§ What to produce
Copy out all lines bearing the word "notifications" from the listing below.
##############################
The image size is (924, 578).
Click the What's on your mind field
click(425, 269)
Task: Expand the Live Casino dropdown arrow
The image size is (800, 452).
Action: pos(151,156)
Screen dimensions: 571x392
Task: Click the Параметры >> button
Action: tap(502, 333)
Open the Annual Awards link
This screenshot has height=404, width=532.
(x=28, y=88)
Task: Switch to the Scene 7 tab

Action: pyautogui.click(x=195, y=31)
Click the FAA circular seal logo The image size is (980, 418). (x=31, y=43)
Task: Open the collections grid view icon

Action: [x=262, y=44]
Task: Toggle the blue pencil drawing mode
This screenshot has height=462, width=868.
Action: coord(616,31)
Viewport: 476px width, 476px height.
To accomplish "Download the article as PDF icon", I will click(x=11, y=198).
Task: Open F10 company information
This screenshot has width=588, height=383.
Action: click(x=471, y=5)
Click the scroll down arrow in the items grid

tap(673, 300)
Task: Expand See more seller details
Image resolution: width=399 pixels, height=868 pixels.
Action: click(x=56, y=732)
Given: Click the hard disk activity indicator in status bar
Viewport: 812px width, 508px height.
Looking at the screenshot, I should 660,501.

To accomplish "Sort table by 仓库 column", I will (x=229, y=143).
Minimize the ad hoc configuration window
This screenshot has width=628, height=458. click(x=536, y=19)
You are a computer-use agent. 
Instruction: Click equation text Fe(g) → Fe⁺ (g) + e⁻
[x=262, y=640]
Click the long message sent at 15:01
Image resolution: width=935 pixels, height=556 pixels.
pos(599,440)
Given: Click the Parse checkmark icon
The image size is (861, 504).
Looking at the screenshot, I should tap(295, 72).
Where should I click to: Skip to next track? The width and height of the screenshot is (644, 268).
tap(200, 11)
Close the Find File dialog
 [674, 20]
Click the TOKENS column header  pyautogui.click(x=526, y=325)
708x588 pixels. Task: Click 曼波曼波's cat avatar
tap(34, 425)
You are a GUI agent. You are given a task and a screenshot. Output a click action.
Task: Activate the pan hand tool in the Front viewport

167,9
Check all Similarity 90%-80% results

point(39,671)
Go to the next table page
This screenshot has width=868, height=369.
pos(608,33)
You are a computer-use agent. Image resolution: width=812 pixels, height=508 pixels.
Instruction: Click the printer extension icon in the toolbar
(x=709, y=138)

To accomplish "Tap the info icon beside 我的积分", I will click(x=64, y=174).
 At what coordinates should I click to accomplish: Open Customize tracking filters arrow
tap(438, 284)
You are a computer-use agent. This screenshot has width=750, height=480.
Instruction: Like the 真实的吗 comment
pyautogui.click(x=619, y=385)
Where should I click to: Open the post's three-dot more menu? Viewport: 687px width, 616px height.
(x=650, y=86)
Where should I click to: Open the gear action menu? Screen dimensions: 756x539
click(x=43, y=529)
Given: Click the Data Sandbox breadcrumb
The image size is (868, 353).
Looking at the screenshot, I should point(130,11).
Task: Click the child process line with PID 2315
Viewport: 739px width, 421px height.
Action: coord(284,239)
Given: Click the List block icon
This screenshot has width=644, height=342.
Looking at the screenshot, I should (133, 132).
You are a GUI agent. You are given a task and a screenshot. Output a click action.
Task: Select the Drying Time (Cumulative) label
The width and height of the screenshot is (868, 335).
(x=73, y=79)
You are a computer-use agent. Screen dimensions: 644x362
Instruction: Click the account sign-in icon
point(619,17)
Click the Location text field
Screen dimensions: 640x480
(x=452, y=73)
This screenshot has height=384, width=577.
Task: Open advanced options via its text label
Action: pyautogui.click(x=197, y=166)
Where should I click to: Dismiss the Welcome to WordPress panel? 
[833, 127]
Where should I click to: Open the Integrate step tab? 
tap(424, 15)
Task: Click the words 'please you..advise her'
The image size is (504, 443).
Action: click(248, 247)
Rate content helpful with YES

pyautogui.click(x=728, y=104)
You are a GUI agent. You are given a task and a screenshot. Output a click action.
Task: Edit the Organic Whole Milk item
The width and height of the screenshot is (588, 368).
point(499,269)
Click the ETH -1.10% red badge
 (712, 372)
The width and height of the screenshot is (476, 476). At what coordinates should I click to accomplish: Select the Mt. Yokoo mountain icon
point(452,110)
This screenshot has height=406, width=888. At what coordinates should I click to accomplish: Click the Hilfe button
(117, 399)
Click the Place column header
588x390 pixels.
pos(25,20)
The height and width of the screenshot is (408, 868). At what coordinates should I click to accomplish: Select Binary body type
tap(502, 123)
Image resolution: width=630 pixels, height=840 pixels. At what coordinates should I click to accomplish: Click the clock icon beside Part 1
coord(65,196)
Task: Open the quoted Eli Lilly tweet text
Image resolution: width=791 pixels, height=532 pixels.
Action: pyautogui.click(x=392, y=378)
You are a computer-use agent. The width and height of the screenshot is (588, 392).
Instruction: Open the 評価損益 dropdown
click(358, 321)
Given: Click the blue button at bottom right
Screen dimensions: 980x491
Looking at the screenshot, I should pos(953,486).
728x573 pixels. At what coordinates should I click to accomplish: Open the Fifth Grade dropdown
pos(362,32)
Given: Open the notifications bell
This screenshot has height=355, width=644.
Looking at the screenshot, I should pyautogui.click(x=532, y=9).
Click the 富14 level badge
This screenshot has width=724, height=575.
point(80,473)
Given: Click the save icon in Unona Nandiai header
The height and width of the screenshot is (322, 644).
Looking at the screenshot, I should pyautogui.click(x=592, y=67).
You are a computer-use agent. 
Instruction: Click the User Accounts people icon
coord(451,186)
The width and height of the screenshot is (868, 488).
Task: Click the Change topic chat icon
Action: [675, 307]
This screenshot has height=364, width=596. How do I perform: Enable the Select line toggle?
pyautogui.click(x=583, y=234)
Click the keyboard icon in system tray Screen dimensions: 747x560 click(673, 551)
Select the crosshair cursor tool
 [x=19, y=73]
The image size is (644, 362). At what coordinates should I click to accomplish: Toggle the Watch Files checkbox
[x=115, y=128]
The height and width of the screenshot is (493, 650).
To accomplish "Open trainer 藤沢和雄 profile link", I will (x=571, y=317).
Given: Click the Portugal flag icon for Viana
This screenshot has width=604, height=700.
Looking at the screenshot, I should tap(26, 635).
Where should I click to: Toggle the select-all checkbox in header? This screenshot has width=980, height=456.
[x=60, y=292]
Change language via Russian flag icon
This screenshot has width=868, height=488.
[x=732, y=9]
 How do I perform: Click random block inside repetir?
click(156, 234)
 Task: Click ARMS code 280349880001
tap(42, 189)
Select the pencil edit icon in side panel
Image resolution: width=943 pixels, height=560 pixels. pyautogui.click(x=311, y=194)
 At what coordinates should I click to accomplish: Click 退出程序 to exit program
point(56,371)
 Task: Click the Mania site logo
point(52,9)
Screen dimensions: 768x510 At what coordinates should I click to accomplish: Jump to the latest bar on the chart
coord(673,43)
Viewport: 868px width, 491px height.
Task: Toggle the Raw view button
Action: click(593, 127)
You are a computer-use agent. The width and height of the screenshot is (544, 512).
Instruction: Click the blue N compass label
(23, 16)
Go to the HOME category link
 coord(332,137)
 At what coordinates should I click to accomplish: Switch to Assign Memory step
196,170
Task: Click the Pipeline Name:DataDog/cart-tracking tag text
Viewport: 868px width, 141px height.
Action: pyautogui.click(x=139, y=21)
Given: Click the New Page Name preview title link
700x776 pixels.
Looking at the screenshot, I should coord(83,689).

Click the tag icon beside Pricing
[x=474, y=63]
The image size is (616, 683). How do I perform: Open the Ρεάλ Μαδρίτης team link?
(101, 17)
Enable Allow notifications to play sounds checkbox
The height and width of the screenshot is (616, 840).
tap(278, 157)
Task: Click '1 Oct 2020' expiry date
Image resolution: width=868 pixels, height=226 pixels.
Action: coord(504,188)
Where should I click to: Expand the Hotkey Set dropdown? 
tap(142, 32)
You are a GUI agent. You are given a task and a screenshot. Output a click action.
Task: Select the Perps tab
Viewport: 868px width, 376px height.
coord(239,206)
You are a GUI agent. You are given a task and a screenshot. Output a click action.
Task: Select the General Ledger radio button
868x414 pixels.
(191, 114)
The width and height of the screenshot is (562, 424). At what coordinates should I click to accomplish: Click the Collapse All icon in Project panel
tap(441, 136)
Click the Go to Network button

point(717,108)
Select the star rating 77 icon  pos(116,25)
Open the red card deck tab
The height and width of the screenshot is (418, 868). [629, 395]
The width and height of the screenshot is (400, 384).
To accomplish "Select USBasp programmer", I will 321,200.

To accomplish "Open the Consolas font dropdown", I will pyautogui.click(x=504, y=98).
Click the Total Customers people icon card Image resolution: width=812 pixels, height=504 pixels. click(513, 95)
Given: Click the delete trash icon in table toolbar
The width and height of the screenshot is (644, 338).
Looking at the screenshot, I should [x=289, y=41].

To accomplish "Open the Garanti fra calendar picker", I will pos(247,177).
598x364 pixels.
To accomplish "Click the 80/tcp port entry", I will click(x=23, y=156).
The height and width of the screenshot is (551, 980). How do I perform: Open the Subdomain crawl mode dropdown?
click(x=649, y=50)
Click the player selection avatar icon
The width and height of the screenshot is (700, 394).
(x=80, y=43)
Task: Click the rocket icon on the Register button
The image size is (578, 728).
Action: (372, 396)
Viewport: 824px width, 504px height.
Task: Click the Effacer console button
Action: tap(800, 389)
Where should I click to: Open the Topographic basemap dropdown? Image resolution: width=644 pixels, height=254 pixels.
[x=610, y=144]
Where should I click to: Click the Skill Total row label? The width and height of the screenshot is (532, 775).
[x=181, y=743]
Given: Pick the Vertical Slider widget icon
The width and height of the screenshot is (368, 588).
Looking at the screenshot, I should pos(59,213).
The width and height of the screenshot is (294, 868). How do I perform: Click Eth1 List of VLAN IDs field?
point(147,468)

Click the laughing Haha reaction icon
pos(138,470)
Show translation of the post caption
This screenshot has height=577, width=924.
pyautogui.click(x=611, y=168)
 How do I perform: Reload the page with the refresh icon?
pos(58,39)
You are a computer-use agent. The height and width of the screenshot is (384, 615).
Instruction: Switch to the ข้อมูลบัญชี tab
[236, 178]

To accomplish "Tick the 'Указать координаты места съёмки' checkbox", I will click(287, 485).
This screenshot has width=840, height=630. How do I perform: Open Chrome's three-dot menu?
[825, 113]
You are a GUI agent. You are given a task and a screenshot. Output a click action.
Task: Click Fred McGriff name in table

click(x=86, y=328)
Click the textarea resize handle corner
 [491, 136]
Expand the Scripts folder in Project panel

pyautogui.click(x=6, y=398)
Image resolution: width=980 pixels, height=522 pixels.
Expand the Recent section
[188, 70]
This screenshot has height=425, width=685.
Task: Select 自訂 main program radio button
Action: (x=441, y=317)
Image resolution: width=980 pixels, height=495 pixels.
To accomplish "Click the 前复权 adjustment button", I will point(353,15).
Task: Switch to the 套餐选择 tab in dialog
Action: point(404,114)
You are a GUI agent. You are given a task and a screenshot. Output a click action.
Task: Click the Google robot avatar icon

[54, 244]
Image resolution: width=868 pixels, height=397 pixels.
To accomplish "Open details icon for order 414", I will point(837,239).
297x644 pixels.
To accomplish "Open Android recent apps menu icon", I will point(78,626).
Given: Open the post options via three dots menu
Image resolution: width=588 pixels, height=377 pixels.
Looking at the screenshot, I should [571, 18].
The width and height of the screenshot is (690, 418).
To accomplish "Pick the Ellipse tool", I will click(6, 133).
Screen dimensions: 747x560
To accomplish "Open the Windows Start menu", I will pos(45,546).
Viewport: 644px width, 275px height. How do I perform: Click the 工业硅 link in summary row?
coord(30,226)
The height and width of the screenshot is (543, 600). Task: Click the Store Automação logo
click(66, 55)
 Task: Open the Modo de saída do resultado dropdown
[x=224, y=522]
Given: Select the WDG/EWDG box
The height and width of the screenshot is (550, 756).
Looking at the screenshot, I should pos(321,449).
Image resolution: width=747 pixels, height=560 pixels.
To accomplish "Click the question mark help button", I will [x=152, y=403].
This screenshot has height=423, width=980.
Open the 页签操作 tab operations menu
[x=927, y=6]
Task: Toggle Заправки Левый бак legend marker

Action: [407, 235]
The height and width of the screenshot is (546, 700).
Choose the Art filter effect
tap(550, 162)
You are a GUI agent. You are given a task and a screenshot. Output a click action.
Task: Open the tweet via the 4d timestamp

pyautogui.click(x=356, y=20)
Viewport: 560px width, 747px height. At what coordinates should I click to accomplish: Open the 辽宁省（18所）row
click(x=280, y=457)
##############################
§ Answer for the task
Given: Open the notifications bell
Enable Allow notifications to play sounds checkbox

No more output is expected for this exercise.